▶ Instruction
Copy the CSEAS reflection between "CSEAS has helped" and "and North America.", inclusive, and rename "Regional studies" as "Area studies".
___ Supplied passage ___
When I had a serious bicycle accident just a few weeks before the end of my stay, I got incredible assistance from CSEAS staff and especially my sponsor Yoko Hayami. I will always be grateful for her help at that time of pain.

CSEAS has helped to foster and continue dialogues across the Pacific about Southeast Asian cultures and how they are changing in today’s globalized world.

       Regional studies have been challenged in recent years by the new ways in which we are all increasingly connected, so I see an emerging model of “Transpacific Studies,” in which people from both sides of the Pacific are part of an interactive, mutually constitutive dynamic process. I am hoping build new “Transpacific bridges” (which will, of course, be conceptual “bridges,” not real ones!) through increased contact between Asia and North America.

       Japan is well situated to contribute to our knowledge of Southeast Asia because of its long history of involvement in the region, its educated citizens, and its commitment to scholarship. Globally, there are still language issues in communicating with many Japanese scholars, but publications like the journal of Southeast Asian Studies have made this less of a barrier. Collaborations with institutions like the Asia Research Institute at the National University of Singapore have also created a context for more inter-Asian dialogue and research collaboration.
___ Collected data ___
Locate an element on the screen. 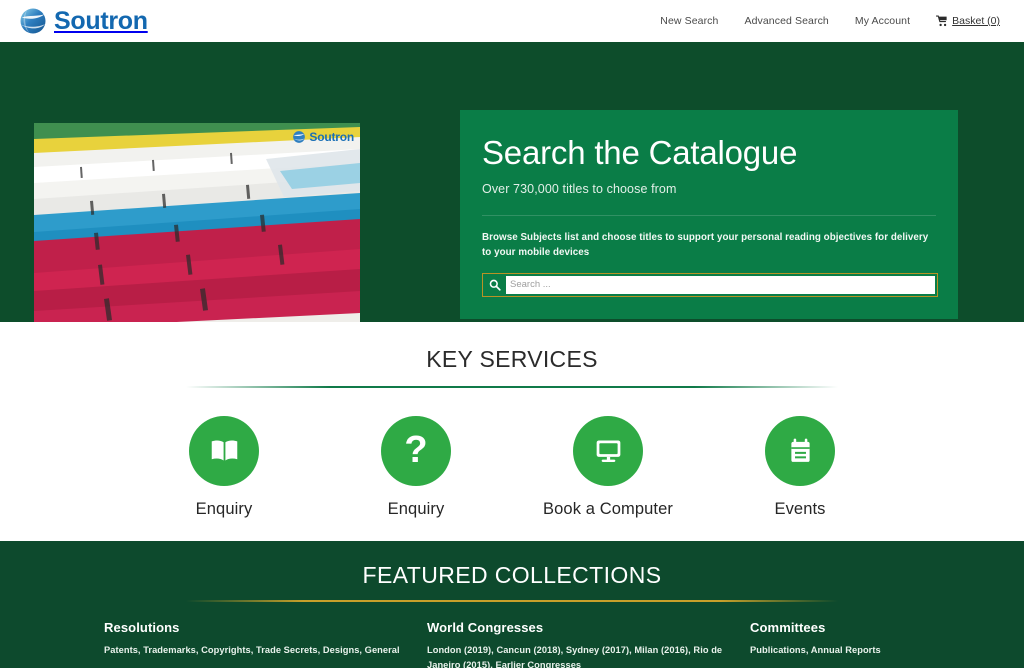  service-icon-circle: ? is located at coordinates (416, 450).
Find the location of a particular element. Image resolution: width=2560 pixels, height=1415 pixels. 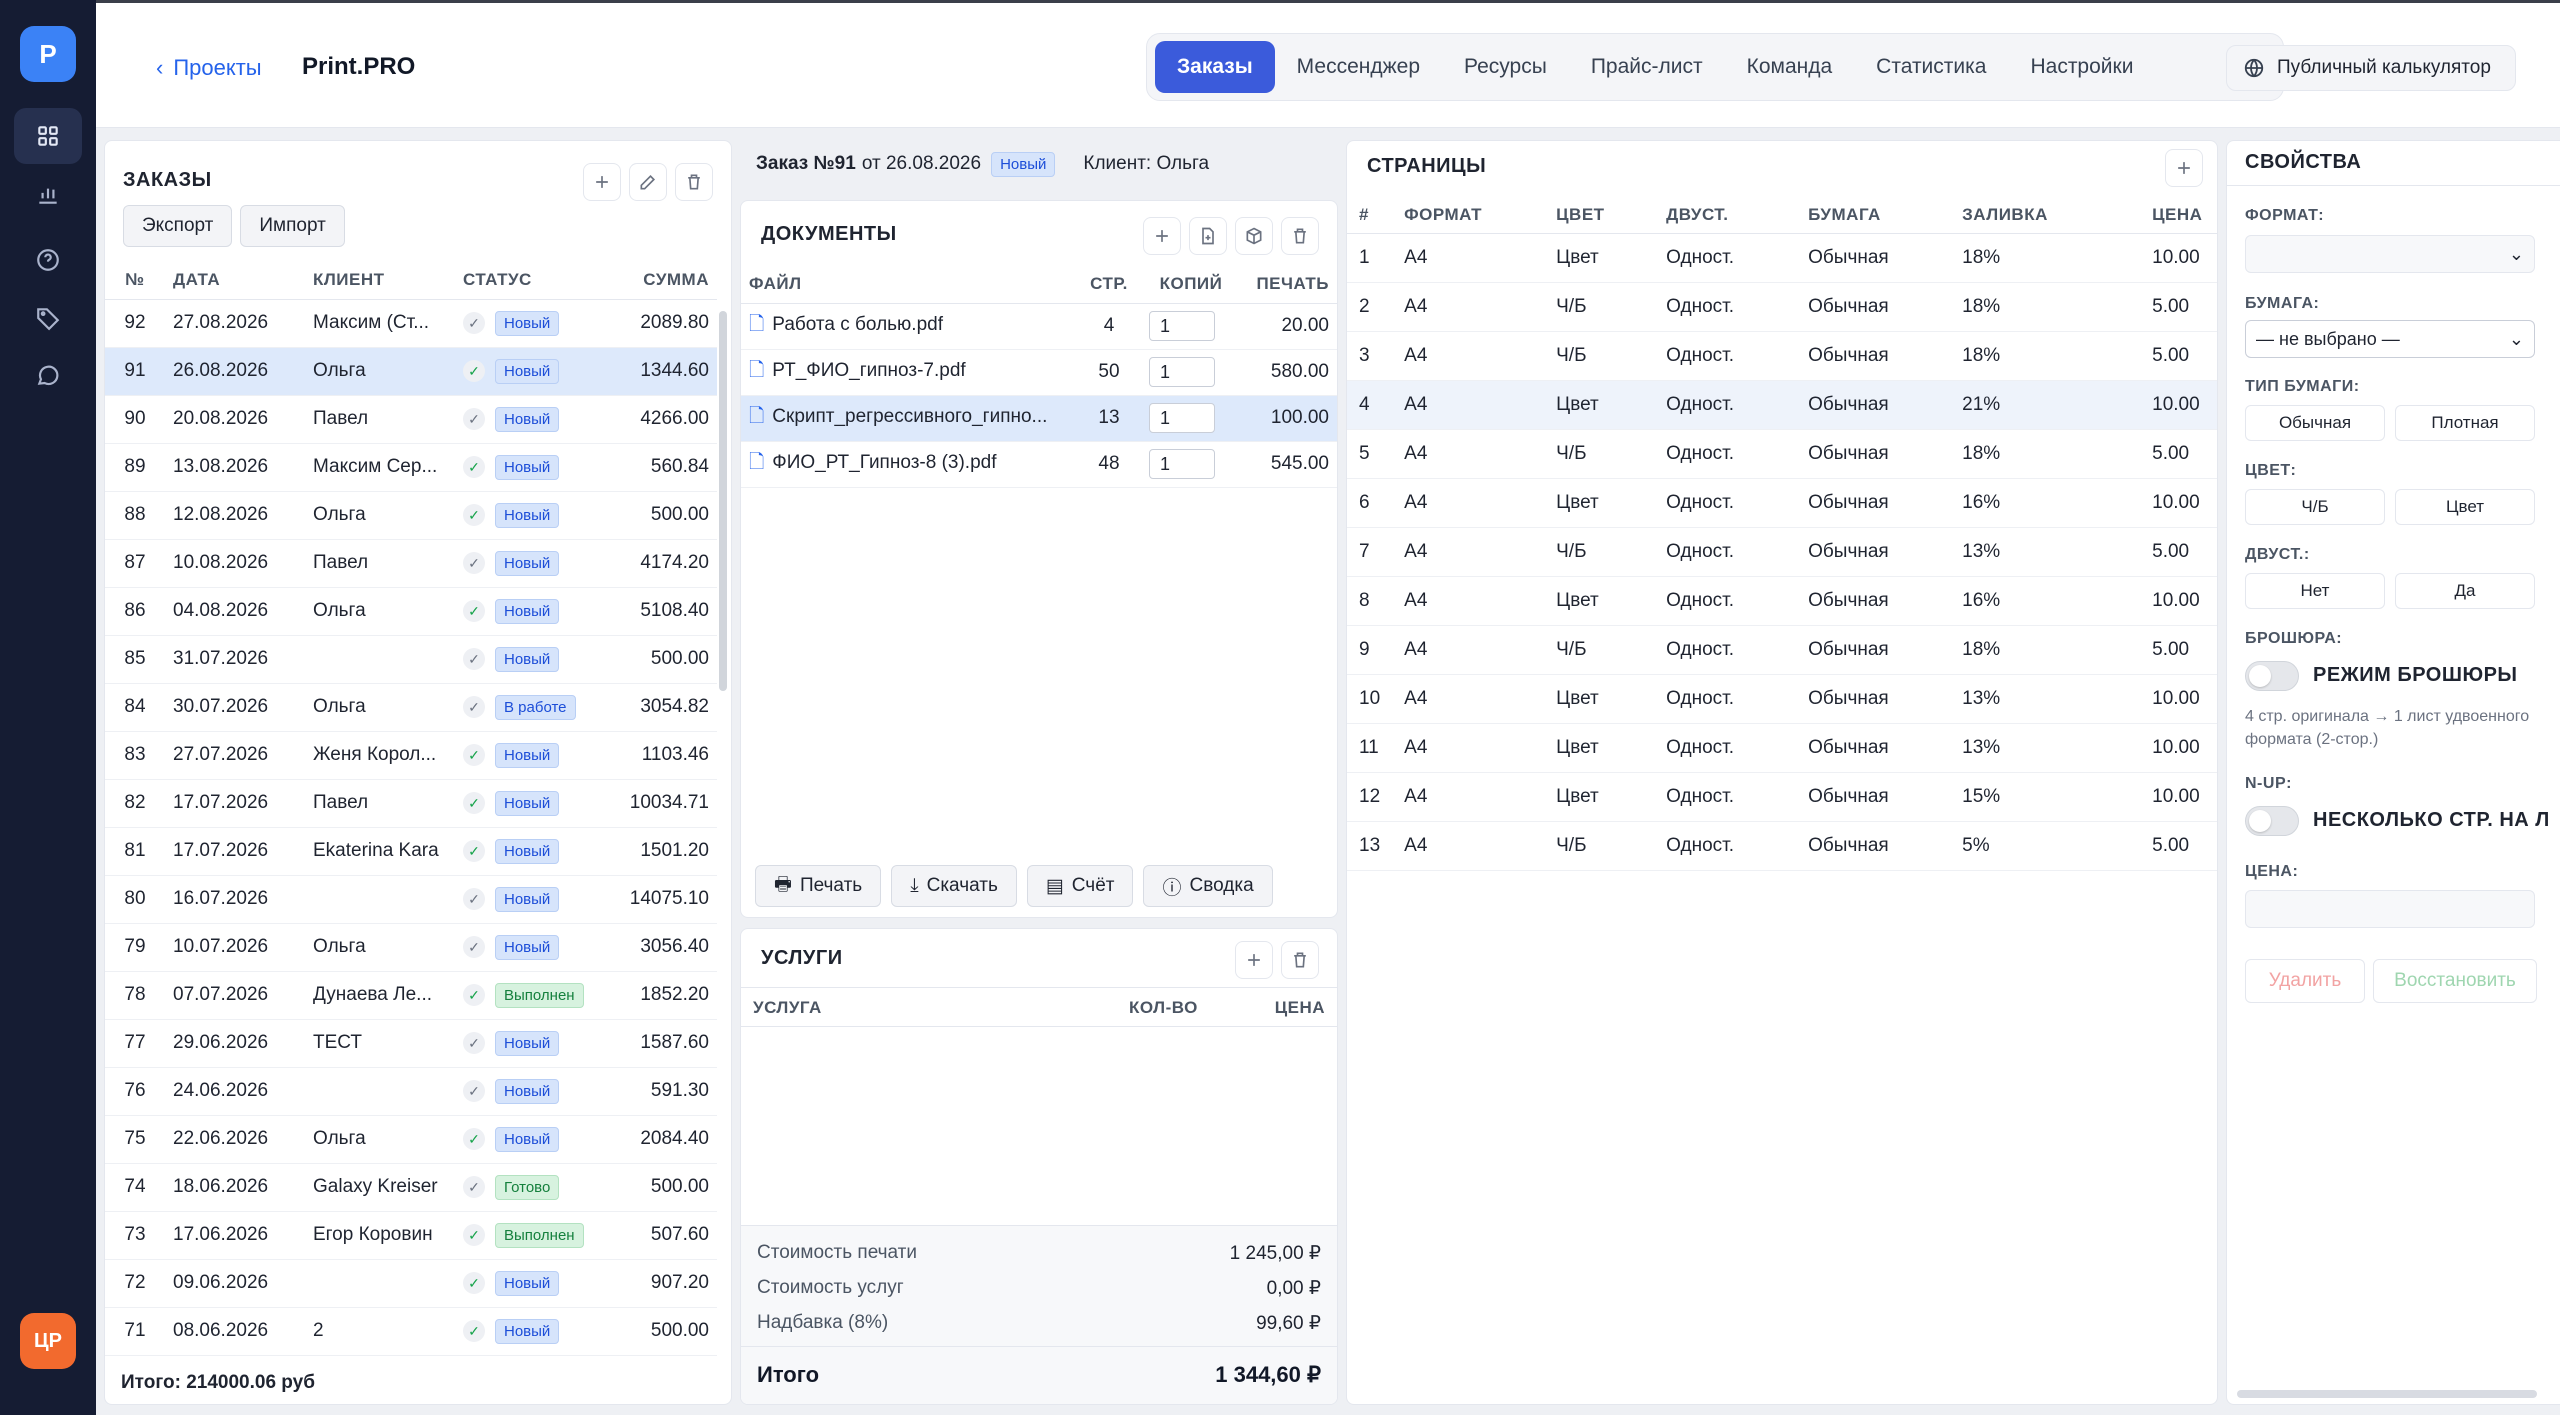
___
▶ Answer section
CSEAS has helped to foster and continue dialogues across the Pacific about Southeast Asian cultures and how they are changing in today’s globalized world.

       Area studies have been challenged in recent years by the new ways in which we are all increasingly connected, so I see an emerging model of “Transpacific Studies,” in which people from both sides of the Pacific are part of an interactive, mutually constitutive dynamic process. I am hoping build new “Transpacific bridges” (which will, of course, be conceptual “bridges,” not real ones!) through increased contact between Asia and North America.